If you are a farmer and you would love to purchase a machine that plants cover crop seeds directly into a field where another crop like soybeans is already growing. But you may not afford the $80,000 price tag. So you should be happy because the state legislature recently approved a cost-share program to help farmers to purchase such equipment.
The cost-share program will start as a pilot program. But then it will be scaled up because it’s a lot to ask farmers to invest so much to try cover cropping.
The cost-share program and other plans of Minnesota can help in reaching the ambitious greenhouse gas reduction goals outlined in a new strategy unveiled this month by Gov.
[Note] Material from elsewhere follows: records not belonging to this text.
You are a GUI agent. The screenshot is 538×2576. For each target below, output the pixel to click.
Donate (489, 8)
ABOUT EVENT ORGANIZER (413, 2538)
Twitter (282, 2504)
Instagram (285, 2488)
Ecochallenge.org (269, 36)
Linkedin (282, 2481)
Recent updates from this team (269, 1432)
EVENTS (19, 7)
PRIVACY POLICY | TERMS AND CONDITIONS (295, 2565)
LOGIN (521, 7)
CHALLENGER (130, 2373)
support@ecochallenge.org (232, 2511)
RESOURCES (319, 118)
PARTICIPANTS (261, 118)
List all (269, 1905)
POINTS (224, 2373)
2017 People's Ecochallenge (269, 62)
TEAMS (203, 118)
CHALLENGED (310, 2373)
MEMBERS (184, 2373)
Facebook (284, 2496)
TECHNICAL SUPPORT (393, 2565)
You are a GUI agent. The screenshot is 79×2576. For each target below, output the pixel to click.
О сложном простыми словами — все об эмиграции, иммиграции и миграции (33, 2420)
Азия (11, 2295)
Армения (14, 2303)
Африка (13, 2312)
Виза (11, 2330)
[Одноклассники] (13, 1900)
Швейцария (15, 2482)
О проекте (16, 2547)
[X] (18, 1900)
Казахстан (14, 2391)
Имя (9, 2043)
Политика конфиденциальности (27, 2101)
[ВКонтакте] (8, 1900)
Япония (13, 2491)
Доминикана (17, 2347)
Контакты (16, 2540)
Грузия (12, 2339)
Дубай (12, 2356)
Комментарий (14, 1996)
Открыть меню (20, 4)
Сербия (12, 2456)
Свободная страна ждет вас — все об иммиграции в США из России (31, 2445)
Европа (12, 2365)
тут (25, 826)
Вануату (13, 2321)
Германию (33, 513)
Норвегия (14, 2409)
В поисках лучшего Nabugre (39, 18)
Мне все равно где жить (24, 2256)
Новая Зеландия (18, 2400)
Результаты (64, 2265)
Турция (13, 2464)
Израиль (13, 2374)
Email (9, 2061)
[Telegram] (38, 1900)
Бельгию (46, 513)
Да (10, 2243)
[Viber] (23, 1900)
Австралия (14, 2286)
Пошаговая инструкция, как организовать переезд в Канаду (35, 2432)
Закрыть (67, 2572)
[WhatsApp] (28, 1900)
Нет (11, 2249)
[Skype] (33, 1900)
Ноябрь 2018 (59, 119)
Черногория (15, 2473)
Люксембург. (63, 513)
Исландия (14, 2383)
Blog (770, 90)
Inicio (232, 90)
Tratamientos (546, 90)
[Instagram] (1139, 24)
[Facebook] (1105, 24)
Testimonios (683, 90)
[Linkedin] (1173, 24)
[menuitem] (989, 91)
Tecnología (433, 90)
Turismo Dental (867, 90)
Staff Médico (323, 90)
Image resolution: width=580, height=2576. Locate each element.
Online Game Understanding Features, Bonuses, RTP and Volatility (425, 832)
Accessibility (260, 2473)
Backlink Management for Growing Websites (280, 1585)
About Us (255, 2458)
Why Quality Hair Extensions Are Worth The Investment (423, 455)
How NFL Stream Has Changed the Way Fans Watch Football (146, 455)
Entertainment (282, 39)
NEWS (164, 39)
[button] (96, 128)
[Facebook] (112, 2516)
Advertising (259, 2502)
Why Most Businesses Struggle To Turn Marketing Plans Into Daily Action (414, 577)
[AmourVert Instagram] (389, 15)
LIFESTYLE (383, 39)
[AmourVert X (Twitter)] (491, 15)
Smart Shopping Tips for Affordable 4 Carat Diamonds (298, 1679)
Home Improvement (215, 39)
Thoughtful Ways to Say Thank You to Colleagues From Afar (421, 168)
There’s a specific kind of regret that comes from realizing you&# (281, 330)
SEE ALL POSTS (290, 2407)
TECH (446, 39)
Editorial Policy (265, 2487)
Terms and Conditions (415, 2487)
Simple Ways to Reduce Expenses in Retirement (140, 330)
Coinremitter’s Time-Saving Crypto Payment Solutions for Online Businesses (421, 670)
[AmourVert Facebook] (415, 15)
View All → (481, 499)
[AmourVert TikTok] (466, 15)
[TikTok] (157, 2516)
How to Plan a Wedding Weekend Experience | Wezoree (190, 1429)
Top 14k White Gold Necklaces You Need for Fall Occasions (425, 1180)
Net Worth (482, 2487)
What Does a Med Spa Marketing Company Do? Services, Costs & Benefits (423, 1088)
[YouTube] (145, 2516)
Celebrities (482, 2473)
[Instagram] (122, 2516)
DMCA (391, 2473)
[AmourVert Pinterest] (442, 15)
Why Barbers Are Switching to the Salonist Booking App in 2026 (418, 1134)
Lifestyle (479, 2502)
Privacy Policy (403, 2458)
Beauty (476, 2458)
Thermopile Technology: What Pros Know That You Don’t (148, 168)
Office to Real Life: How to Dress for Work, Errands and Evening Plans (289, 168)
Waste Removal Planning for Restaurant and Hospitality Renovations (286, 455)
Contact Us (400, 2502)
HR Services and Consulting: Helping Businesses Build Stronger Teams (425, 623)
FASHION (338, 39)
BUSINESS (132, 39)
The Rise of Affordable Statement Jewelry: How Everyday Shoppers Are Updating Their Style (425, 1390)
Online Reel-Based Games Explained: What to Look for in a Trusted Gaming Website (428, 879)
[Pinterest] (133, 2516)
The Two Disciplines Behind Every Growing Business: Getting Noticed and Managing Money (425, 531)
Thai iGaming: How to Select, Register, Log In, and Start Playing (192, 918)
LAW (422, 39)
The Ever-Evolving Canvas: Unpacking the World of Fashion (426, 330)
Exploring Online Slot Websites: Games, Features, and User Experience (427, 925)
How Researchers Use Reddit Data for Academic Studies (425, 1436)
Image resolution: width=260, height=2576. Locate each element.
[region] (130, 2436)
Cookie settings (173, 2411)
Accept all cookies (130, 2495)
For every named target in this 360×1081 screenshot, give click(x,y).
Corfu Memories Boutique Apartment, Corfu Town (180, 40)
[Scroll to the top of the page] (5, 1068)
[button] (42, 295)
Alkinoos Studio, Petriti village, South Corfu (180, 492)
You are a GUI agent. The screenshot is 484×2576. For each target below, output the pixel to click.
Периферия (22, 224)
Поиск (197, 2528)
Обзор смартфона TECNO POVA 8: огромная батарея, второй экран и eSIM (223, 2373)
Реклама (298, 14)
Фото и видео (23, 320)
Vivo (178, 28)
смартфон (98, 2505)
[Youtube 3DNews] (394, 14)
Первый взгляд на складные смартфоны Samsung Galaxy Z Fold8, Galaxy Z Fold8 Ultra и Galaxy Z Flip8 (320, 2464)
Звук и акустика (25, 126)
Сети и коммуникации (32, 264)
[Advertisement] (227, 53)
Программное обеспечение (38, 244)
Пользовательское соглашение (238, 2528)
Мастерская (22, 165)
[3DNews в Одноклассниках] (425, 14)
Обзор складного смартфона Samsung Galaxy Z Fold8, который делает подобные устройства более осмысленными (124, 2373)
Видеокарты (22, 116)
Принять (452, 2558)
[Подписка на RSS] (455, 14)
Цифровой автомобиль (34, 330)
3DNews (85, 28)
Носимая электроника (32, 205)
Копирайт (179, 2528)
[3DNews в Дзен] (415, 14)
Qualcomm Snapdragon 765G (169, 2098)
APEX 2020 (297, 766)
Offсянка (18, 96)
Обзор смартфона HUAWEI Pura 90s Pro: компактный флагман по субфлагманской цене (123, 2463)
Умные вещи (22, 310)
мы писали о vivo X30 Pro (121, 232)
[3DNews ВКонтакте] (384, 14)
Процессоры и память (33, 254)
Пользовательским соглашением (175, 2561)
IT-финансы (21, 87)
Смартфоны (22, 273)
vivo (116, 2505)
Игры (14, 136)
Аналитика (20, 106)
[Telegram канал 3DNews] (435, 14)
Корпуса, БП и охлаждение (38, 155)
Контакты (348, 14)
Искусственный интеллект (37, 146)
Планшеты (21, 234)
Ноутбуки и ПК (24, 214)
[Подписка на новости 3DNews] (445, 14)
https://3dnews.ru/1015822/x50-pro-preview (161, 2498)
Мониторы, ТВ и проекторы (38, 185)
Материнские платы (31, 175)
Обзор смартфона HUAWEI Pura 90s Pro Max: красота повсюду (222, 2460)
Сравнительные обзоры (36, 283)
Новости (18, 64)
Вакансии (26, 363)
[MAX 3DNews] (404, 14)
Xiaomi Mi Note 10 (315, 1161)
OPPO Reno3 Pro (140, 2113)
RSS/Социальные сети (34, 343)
Tim Walz. “To not address climate change will be that existential threat to the health, wellbeing and economic future of Minnesotan for generations to come,” Walz said at Ecolab’s facility in Eagan. The more than 60-page plan includes targets of six goals, including boosting clean energy and clean transportation—a sector that is the state’s largest source of greenhouse gas emissions.
“To maintain the things we love about Minnesota — our pristine lakes, incredible wilderness areas and state parks, and outdoor economy — we need to act in a collaborative, bipartisan, and forward-looking way,” Walz said in a press release. “That’s what this plan aims to do.”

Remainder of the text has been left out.